Countdown to Solvency II - ICAS+ - getting closer and closer to Solvency II?


Across the market, both the PRA and FCA have been stepping up their activities over recent months, whether through risk reviews, thematic reviews or increased use of the “Section 166” (“Skilled Person’s Report”) tool. Following some initial confusion, the PRA’s Individual Capital Adequacy Standards plus (“ICAS+”) regime, which allows insurers to use their Solvency II work to meet current ICAS requirements, is also now beginning to establish an identity that takes it well beyond previous ICA exercises.

 By Tim Edwards, Director, Insurance and Investment Management, PwC

 Solvency II seems to have slipped off the agenda whilst we wait for political agreement, followed by votes, and then messaging, all sometime in the future. But in reality, the ICAS+ regime is moving both the PRA and the major firms in the industry firmly in a Solvency II direction.

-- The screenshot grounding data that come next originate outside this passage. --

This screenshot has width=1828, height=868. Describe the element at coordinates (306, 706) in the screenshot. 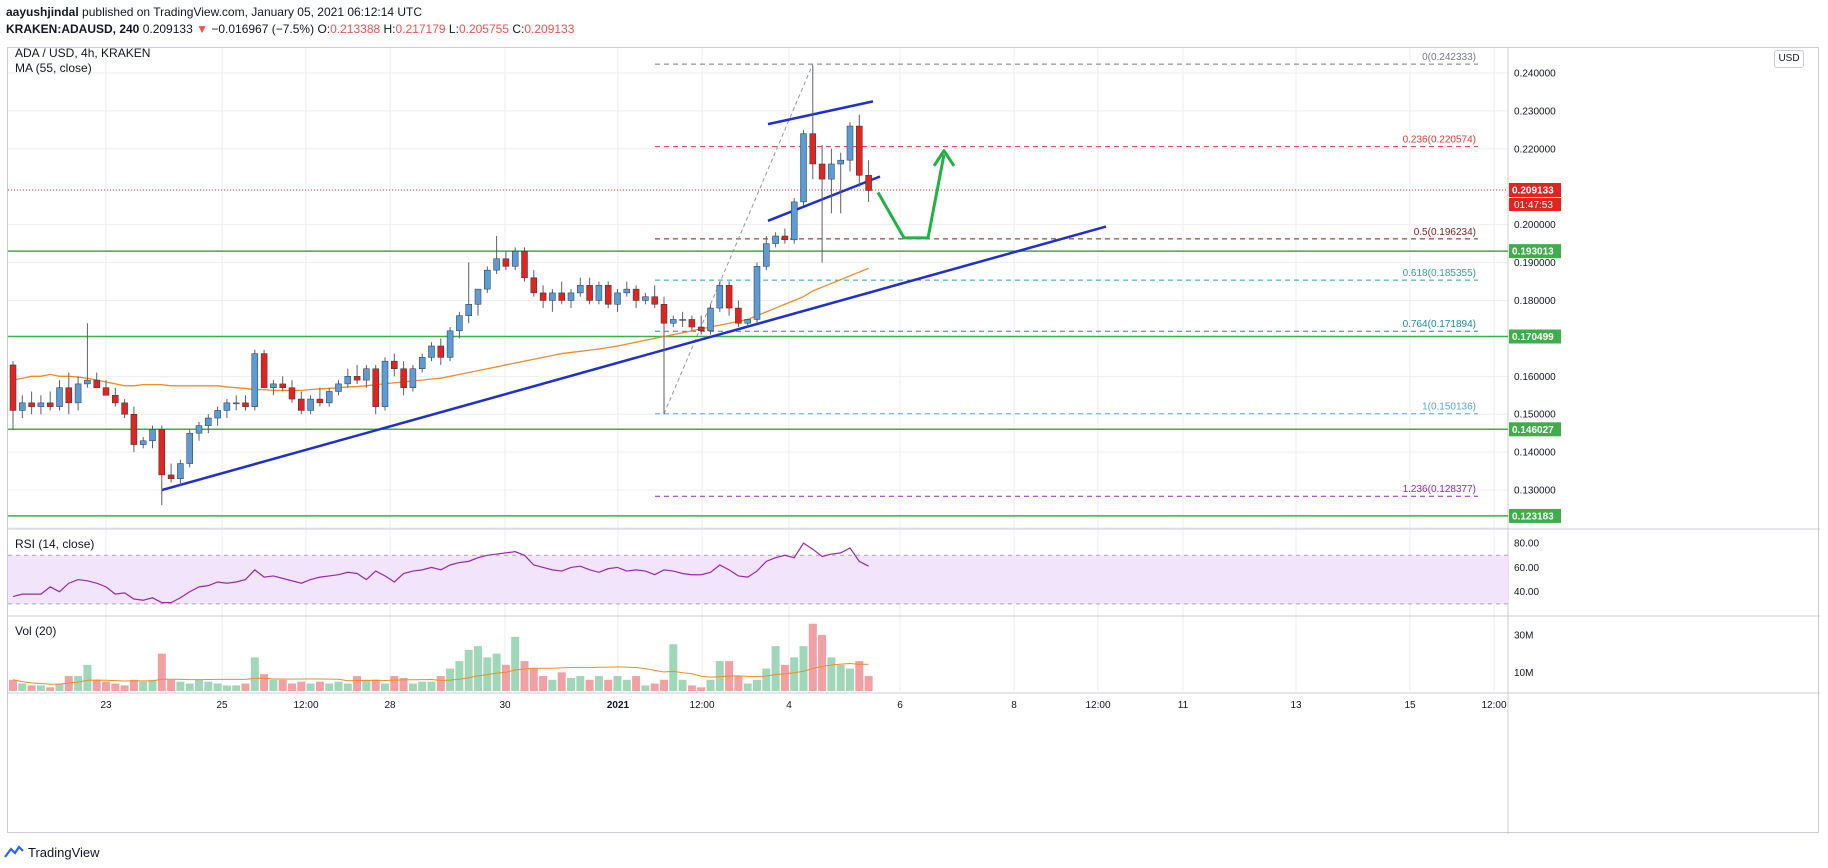

I see `time-tick-label: 12:00` at that location.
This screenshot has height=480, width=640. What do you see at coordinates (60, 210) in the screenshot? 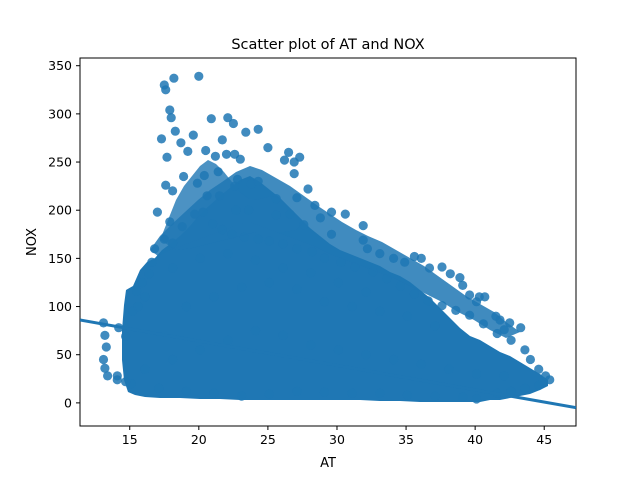
I see `y-tick-label: 200` at bounding box center [60, 210].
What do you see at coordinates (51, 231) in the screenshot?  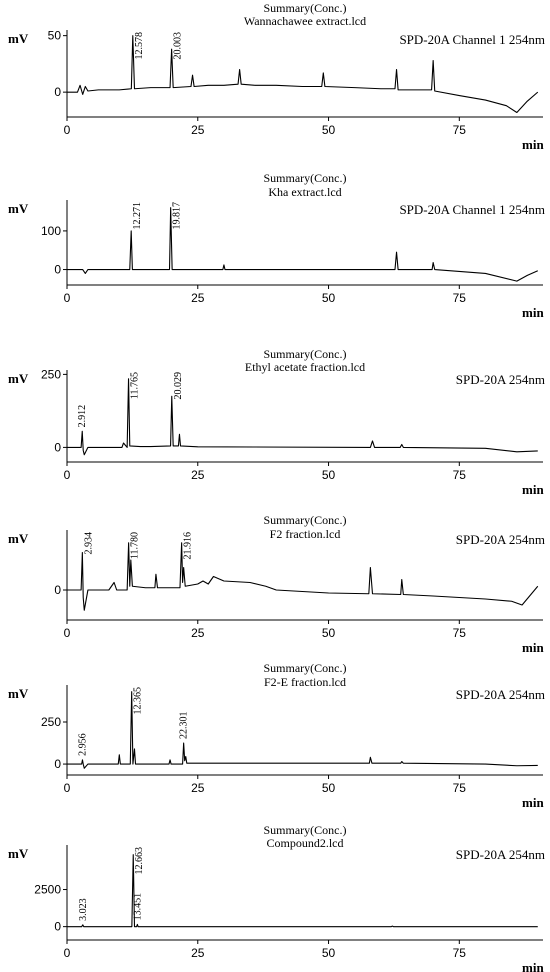 I see `y-tick-label: 100` at bounding box center [51, 231].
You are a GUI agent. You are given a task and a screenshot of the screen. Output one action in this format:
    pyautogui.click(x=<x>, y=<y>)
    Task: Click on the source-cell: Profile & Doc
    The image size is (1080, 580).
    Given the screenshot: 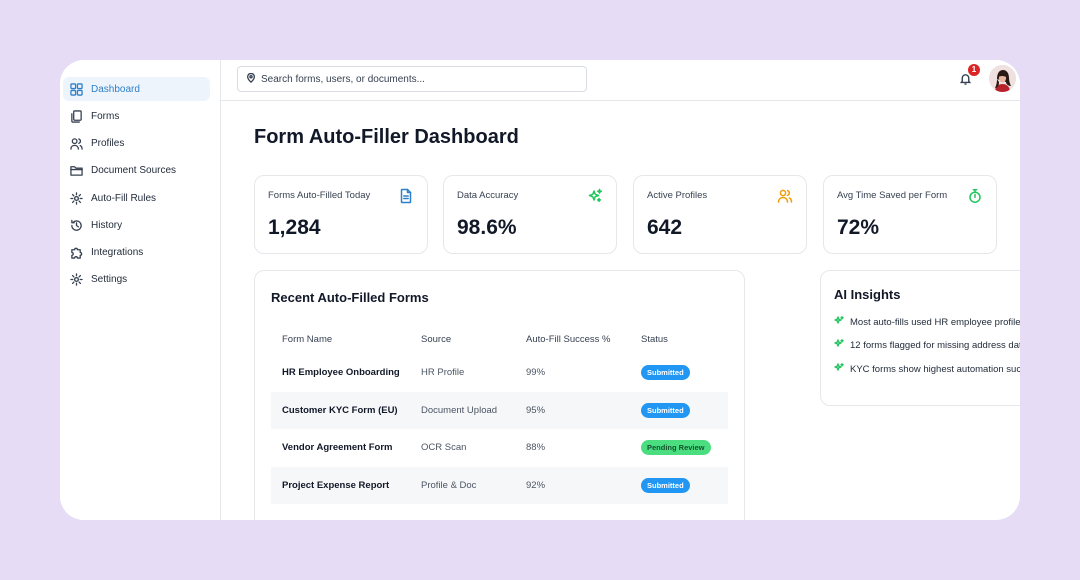 What is the action you would take?
    pyautogui.click(x=462, y=485)
    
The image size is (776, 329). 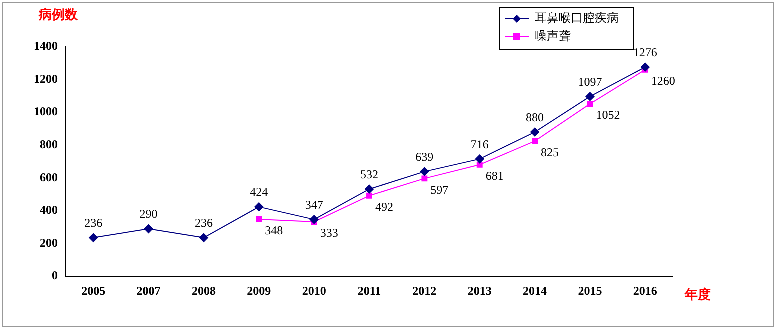 What do you see at coordinates (646, 52) in the screenshot?
I see `data-label: 1276` at bounding box center [646, 52].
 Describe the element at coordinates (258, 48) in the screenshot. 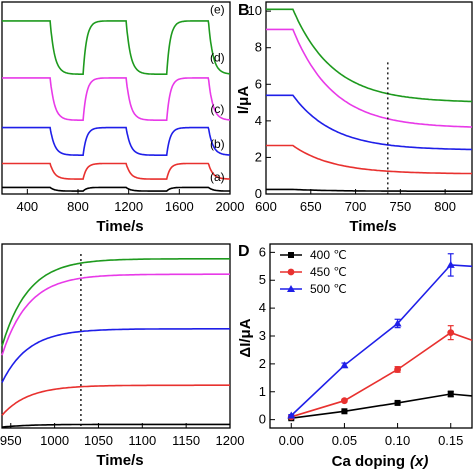

I see `panel-b-y-tick-label: 8` at that location.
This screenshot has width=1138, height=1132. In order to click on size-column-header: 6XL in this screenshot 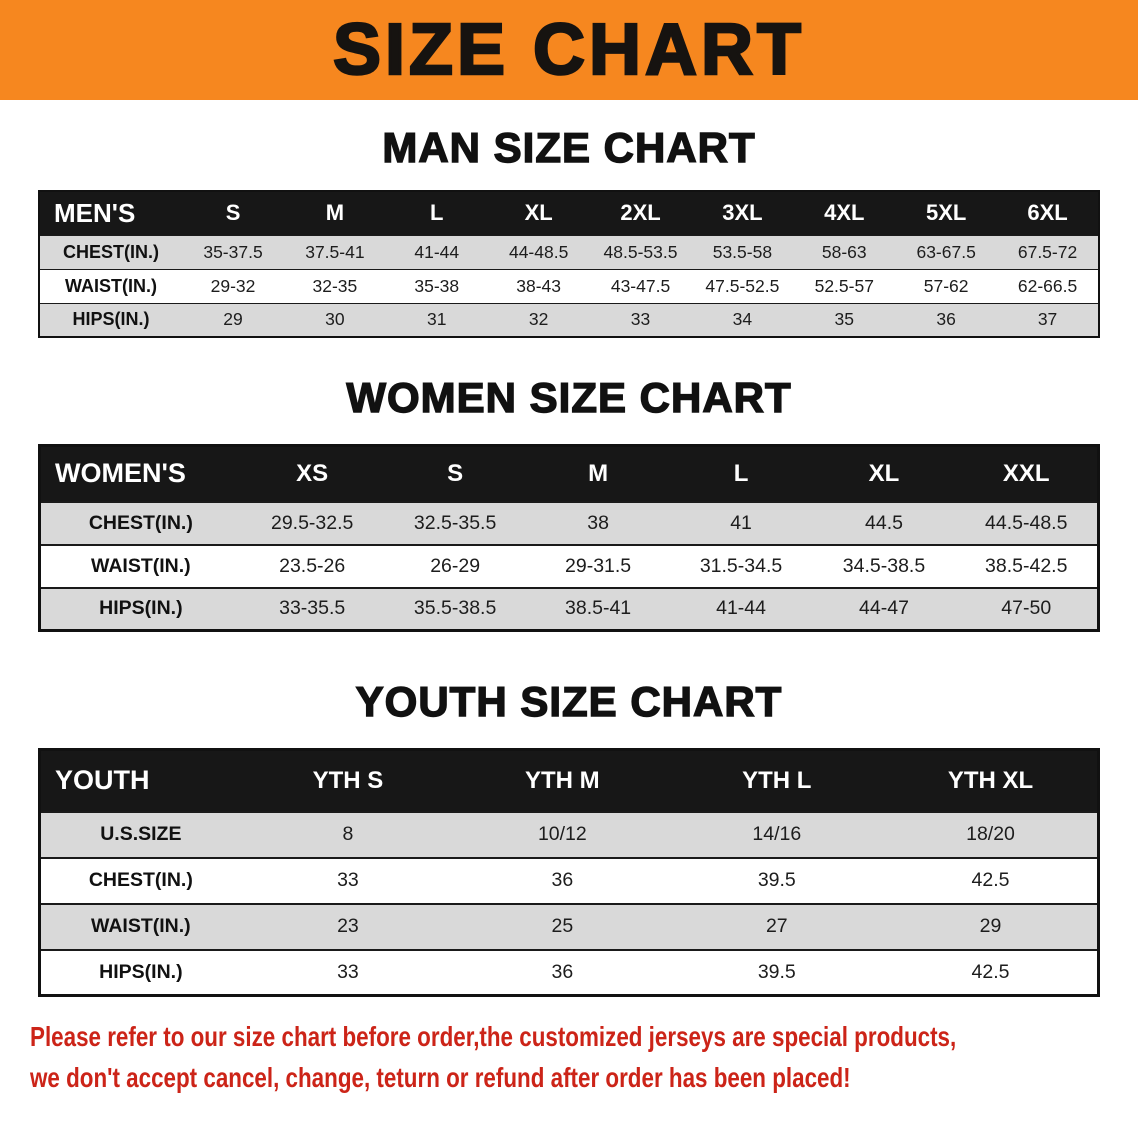, I will do `click(1048, 213)`.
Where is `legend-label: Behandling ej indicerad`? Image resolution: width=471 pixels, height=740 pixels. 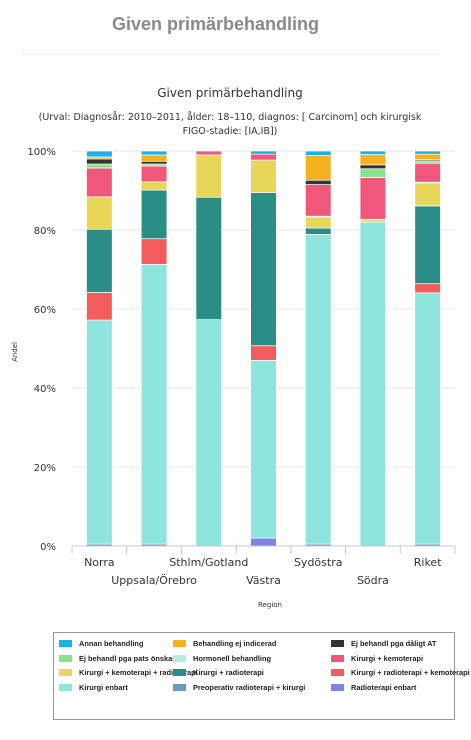 legend-label: Behandling ej indicerad is located at coordinates (235, 644).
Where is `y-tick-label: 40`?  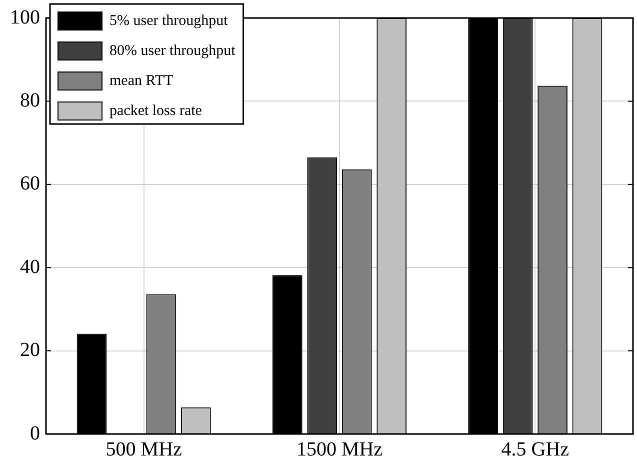 y-tick-label: 40 is located at coordinates (30, 267).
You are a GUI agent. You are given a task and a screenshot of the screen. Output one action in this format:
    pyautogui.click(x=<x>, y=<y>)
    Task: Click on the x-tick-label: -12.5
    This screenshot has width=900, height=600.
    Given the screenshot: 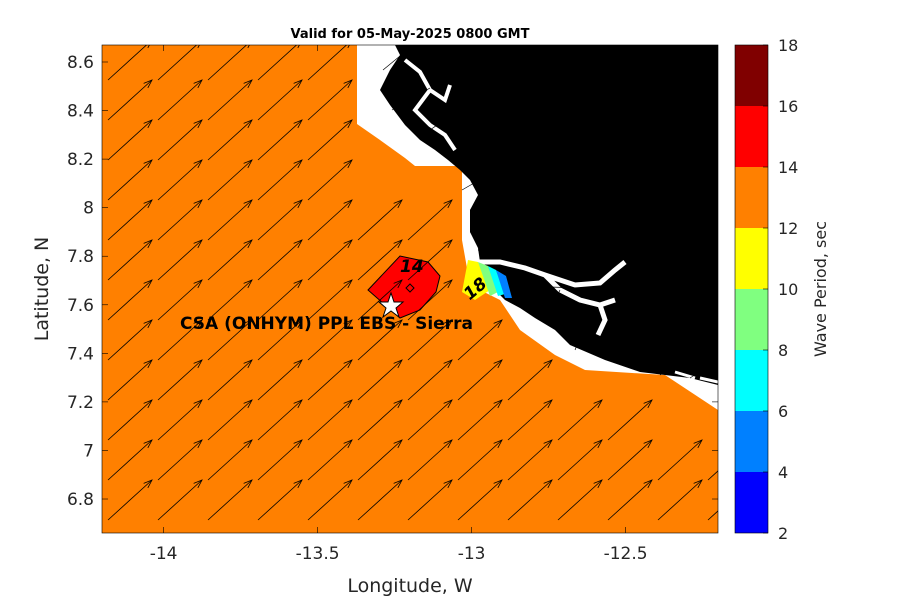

 Beginning with the models themselves, the PRA feedback certainly appears to have an eye for future Solvency II requirements, with focus on complex issues such as calibrations, assumptions, expert judgement and dependencies (diversification / aggregation issues). All of this adds up to a “deeper prod” than we have seen historically. Firms are now expected to be able to reconcile – with a good story and at some degree of granularity – their ICAS v Solvency II capital requirements, as well as their current capital position v last ICA. A higher standard of validation is now expected, and model limitations are expected to be identified. This provides an essential hook to the use test, with boards and senior management expected to be able to explain how any model limitations might impact their ability to make decisions that are informed by model output.

 The forward-looking agenda of the PRA has led to firms having to provide business plans and strategies over a 3-5 year period, including risk profiling, risk appetite and anticipated capital requirements. All of this needs to be backed up by stress and scenario testing, and with evidence of active involvement of both Board and Risk Committee. This begins to feel a bit like a Solvency II ORSA, and that is not coincidental.

 There is a long way to go, of course. Many firms have commented that feedback from the PRA is very slow, and so required changes to practices and methodologies are being delayed. In some cases, model developments are held back, for fear of having to unwind elements at a later stage. I recently heard this elegantly referred to this as “a self-acknowledged development point” for the PRA, which seems a fair assessment.

 With many commentators now expecting Solvency II to be implemented from January 2016, and EIOPA’s proposed Interim Measures from early 2014, ICAS+ firms should be some way along the road.